1人当たりの国民所得が1200ドルクラスの後発開発途上国で、こうした医療制度を持っている国はない。おかげで1971年の独立当時、40歳だった平均寿命は現在、70歳にまで延びている。ちなみに独立当時に貧困層は80%を占めていたが現在、21%まで縮小しているという。
この貧困層激減の最大の功労者は、活発に動いた非政府組織(NGO)だった。ブラックやグラミン銀行による貧困層への比較的低金利の融資を行う事業(マイクロファイナンス)が女性の自立と貧困の改善に大きな貢献をしたからだ。
グラミン銀行創設者のムハマド・ユヌス氏は2006年、「貧困層の経済的・社会的基盤の構築に対する貢献」を理由にバングラデシュ初となるノーベル平和賞を受賞している。
また教授は「バングラデシュはイスラム社会ではあってもイスラム国家ではない」として、「複数政党が存在する民主主義国家であったことが、タリバンの影響力を排除できた理由だ」と説明した。
宗教的なアイデンティティーは存在するが、複数の文化が共存しているのがバングラデシュだ。人々は所属する教会でそれぞれお祈りしても、祭りとなると所属教会を超え、皆一緒になって祝う共存の風土が存在している。
新年の祝いなどに見られるこうしたバングラデシュの風土を、教授は「宗教的な中立性がある米国の感謝祭に似ている」と述べた。
外交問題に関して教授は「隣国を選ぶことはできず共存するしかない。しかし、近いことは大きなメリットだ。わが国は、インドやミャンマーなどから資源を輸入し、製品を輸出できる」と全方位外交を説明した。

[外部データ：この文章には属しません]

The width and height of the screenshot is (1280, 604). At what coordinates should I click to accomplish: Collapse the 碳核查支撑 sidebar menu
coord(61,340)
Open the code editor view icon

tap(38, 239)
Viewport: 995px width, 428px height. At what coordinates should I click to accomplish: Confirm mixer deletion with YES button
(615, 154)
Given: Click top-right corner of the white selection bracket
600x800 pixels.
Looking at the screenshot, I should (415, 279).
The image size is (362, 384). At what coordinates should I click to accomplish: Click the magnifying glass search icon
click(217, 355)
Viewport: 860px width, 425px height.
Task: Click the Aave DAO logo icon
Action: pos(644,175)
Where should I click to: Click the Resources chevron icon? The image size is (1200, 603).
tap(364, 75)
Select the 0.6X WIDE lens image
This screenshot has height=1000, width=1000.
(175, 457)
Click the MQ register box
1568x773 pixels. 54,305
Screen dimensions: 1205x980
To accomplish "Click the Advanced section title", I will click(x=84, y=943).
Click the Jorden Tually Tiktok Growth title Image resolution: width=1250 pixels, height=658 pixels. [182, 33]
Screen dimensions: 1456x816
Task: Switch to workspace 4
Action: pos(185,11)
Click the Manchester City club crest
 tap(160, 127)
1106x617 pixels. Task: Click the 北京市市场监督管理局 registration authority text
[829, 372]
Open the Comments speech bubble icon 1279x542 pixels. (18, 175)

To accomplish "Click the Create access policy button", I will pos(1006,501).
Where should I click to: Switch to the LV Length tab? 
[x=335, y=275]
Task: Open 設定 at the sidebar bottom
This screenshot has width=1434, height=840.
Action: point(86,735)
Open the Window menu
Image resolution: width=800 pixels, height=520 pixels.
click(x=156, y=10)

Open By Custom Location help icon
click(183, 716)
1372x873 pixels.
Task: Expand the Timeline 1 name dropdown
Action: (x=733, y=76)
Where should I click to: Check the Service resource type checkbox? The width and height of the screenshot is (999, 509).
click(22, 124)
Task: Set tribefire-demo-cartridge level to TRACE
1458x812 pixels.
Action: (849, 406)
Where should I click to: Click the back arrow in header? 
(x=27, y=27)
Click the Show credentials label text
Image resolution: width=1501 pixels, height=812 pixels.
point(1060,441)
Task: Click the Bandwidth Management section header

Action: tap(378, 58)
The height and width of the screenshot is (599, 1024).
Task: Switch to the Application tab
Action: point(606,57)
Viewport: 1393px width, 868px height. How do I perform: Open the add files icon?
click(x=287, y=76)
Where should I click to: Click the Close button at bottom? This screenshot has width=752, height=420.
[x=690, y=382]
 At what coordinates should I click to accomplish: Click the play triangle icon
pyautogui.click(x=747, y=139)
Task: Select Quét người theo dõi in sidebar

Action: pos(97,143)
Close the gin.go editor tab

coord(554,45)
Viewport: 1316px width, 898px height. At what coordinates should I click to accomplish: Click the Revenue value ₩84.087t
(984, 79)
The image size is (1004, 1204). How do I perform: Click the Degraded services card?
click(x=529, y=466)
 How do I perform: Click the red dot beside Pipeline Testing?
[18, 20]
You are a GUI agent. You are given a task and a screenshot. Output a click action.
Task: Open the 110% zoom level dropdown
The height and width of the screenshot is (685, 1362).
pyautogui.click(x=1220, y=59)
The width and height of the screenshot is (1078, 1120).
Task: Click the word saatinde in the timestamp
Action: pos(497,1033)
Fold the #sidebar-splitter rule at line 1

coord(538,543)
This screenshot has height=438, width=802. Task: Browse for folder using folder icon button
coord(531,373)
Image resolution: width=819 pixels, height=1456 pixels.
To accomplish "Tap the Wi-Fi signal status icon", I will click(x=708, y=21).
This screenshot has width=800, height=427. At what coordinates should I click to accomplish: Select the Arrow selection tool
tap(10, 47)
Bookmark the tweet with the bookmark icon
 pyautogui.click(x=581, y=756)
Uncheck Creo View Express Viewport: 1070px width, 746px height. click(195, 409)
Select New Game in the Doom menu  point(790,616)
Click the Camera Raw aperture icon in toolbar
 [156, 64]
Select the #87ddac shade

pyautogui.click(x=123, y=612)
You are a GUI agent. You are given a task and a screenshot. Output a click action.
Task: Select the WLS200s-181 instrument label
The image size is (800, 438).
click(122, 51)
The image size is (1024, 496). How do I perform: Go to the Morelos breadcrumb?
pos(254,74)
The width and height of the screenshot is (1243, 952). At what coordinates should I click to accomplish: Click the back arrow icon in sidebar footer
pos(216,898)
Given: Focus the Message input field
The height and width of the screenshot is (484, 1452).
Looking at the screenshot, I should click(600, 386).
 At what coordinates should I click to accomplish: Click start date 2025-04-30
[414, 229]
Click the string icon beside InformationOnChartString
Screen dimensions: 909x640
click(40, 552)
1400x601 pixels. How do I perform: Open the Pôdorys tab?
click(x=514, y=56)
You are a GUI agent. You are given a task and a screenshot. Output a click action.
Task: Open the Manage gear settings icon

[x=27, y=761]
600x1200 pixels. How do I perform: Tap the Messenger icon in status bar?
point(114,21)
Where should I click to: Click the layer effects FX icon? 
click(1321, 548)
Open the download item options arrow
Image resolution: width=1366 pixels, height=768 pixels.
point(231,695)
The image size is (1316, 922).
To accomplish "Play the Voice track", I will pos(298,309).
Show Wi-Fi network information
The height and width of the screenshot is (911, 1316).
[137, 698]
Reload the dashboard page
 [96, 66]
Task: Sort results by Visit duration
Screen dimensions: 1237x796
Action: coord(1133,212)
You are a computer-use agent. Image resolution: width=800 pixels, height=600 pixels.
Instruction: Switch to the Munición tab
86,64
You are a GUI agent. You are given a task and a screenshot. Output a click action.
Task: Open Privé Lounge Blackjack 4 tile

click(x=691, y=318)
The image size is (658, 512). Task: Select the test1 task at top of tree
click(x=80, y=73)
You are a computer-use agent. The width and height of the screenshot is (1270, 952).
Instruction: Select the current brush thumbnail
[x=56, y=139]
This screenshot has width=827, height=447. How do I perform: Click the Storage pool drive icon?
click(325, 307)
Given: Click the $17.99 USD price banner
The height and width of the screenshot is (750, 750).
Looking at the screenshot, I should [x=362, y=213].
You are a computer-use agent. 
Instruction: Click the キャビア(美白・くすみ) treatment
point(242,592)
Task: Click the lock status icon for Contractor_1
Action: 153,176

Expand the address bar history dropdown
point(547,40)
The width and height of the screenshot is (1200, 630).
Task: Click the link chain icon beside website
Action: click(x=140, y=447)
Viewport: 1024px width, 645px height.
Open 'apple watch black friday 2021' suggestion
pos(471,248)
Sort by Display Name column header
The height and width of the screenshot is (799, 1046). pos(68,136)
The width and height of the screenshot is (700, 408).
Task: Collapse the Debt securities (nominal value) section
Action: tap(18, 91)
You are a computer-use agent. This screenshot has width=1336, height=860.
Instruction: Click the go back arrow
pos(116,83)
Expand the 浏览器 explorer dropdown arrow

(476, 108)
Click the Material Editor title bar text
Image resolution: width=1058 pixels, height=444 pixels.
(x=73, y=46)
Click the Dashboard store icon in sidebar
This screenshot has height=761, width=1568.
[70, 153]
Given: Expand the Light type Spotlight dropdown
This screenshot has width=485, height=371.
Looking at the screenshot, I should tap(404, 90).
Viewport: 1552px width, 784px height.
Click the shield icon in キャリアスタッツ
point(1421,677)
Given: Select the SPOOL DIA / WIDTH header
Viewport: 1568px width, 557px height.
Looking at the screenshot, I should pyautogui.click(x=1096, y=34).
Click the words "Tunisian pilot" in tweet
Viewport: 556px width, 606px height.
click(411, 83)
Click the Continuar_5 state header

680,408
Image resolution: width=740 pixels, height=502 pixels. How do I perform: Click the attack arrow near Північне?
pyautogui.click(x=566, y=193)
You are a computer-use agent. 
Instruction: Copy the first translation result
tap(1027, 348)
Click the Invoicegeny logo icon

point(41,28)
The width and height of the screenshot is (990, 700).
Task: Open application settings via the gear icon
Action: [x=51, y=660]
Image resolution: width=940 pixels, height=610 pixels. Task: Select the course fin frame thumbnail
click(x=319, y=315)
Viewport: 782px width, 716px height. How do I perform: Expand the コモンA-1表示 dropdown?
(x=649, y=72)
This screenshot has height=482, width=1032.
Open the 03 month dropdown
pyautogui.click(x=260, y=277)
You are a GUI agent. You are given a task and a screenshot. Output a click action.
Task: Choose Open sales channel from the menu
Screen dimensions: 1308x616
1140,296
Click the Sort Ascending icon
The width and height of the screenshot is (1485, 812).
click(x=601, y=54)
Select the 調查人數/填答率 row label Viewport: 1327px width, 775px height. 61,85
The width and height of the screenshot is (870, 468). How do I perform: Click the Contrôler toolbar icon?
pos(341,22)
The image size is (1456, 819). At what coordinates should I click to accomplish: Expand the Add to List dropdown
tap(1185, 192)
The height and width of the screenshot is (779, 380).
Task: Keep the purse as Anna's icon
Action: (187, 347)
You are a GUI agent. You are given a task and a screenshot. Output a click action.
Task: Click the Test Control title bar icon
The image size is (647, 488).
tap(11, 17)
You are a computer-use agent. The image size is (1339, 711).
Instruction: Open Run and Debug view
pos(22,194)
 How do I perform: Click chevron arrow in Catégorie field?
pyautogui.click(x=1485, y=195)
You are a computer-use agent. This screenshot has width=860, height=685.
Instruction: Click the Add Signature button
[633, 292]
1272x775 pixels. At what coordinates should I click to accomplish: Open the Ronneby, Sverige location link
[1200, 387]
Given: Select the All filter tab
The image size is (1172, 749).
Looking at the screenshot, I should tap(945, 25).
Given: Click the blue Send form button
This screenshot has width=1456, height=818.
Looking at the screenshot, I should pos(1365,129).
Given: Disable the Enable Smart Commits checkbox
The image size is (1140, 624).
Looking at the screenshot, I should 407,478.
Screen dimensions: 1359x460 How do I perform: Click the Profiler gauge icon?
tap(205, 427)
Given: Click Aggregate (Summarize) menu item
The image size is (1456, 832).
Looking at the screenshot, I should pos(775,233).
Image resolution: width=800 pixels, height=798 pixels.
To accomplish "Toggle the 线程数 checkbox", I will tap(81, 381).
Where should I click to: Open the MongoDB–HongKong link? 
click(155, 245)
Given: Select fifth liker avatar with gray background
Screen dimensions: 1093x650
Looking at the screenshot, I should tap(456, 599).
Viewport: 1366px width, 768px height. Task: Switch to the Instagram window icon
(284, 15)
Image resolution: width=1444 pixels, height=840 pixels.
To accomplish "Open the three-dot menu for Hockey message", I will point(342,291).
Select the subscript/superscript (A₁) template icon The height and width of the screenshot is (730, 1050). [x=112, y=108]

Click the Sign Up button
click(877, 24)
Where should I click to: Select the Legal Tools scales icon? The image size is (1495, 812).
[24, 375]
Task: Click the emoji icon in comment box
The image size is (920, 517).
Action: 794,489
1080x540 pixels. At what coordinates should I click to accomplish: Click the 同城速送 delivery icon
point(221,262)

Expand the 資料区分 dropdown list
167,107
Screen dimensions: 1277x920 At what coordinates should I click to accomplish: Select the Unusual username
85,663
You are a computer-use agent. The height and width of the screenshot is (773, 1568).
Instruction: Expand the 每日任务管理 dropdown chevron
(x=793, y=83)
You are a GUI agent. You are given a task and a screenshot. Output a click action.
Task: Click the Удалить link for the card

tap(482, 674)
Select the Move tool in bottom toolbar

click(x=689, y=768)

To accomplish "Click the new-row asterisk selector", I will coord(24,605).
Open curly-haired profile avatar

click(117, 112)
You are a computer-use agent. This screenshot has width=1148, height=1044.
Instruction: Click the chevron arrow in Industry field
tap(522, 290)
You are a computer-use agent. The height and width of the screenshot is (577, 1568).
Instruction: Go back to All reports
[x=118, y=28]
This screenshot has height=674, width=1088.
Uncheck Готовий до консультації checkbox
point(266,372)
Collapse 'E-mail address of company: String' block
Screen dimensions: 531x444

これに対しフロアからは、「困った隣人」に対する質問が出された。
「日本の近隣には、人権も自由も尊重していない国がある。権力闘争はあっても、民主的な選挙もない。そうした困った隣人には、どうしたらいいのか」との質問に対し教授は楽観論で答えた。
「いずれ市民は動き、ピープルパワーが国を動かす時が来る」というのだ。
最後に教授は日本への感謝の念を語り講演を総括した。
「日本の支援は、純粋な開発パートナーとして、わが国に寄り添うものだった。国際開発機関はこうした日本から学んでほしい。輸送インフラや電力、人的支援など、あらゆるニーズに対し常に日本は応えてくれた。他のドナー国と違って(上から目線で)こうすべきだということは一度もなかった。日本はこれを誇りに思ってほしい」と述べた。
バングラデシュの国旗には、緑の下地に真っ赤な太陽が描かれている。
教授は「国旗を見ても分かる通り、バングラデシュと日本は魂でつながっている」と言う。ちなみに昇る太陽の赤と豊かな大地を表す緑のバングラデシュ国旗に対し、初代バングラデシュ大統領ムジブル・ラフマンの娘のシェイク・ハシナ首相は、「父は日本の日の丸を参考にした」と証言している。